Roberta’s fabulous pizzas

ROBERTA’S, Bushwick, BrooklynRoberta’s reflects the spirit of both Brooklyn (by way of California, i.e. farm fresh) and classic Neopolitan in its pizzas, the likes of which we’ve seen to the point of overkill in SF. In fact, I felt I was right back home in the Bay Area hanging out at the funky Roberta’s.

Mustard Greens

At Roberta’s, every aspect of the place dares you not to be crazy about it: a sketchy, off-the-beaten-path Brooklyn locale reveals a warm dining room with wood-fired pizza oven and rustic, eclectic garage-sale in a 1970’s mountain cabin decor.

Eat at picnic tables indoors or head out back to the tiki bar (alas, no cocktails, but wine and quality beers on draft, like NY’s Ommegang), where there are more picnic tables, thatched roofs, expansive garden and a greenhouse upstairs over the patio, growing herbs found in your meal.

Roberta’s greenhouse

The menu offers charcuterie (La Quercia meats but also a divine Biellese Finocchiona made locally in NY), cheeses, Veal Sweetbreads ($13 – playful with lemon, parsley, mayo infused with Benton’s ham), cuttle fish, tripe.

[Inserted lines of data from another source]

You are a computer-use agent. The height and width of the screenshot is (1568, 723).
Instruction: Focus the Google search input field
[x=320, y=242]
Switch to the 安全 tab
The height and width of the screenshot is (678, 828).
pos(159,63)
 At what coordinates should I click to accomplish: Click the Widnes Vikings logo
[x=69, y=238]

My kind of menu… the sort that has been popular in the Bay Area for years.

Salads are simple, gourmet, with greens from the greenhouse. Mustard Greens ($9) perked up with bits of pickled rhubarb, basil and guanciale. Bosc Pears ($12) travels the creamy route tossed in honey and runny burrata cheese, with Benton’s fabulous bacon and black pepper.

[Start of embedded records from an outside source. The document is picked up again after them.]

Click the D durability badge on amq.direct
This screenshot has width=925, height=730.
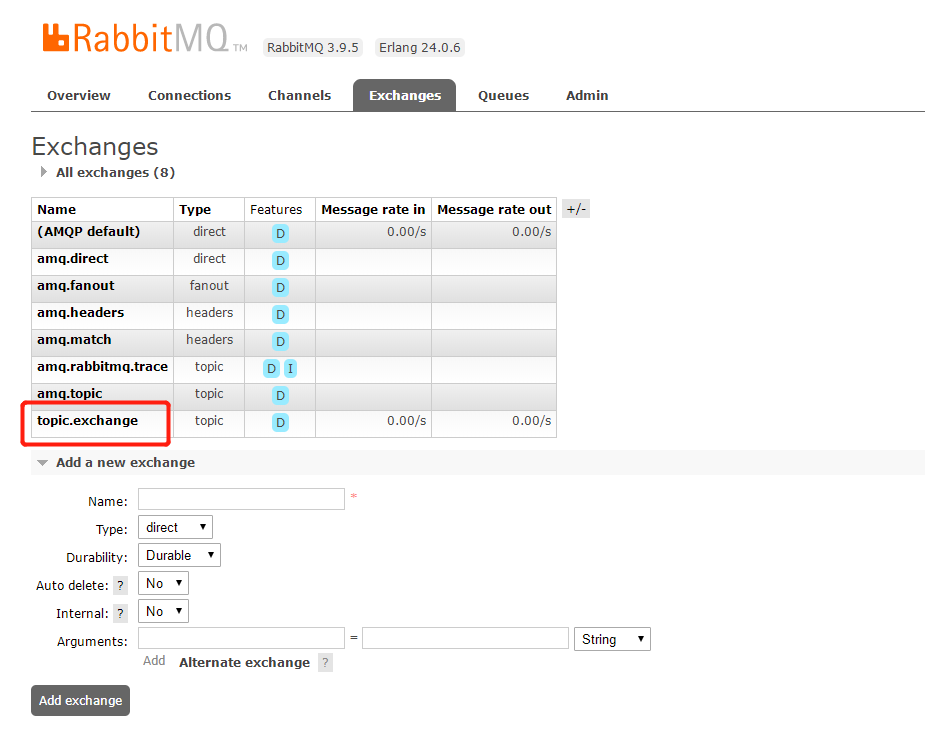(x=280, y=260)
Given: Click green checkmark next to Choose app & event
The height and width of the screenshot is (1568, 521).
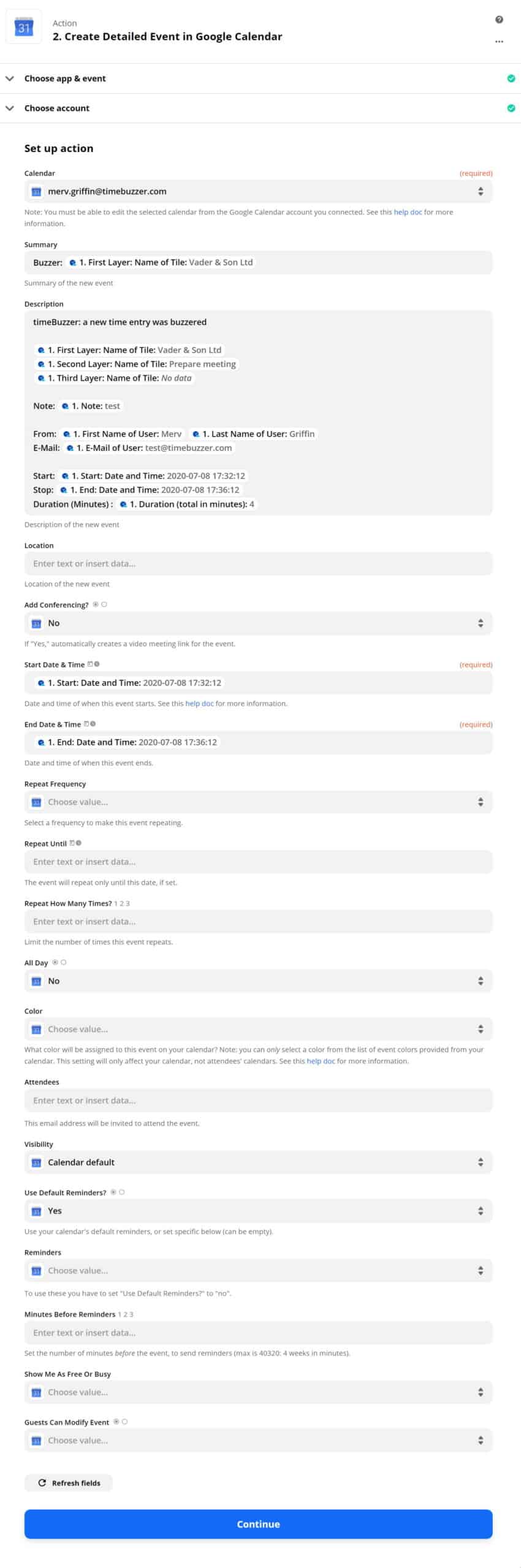Looking at the screenshot, I should 511,78.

Hold on, it’s the spicy, cool Cortes!

The pizzas rock: blistered, thin but thick enough. With dear family and friends, I sampled three, delighted with each, like the Millennium Falco ($14): pork sausage, tomato, Parmigiano, garlic, onions, bread crumbs and basil. California creative flair was stamped all over Cortes ($16): tomato, Hatch Red Chili pork sausage, lime, pickled onion, shaved radish, jalapeno, cilantro and crema fresca drizzled on the top. Felt like attending a fiesta. But the straightforward Lupo ($16) may have been my favorite: pesto, mozzarella, prosciutto cotto, smoked ricotta and spring garlic. Lovely.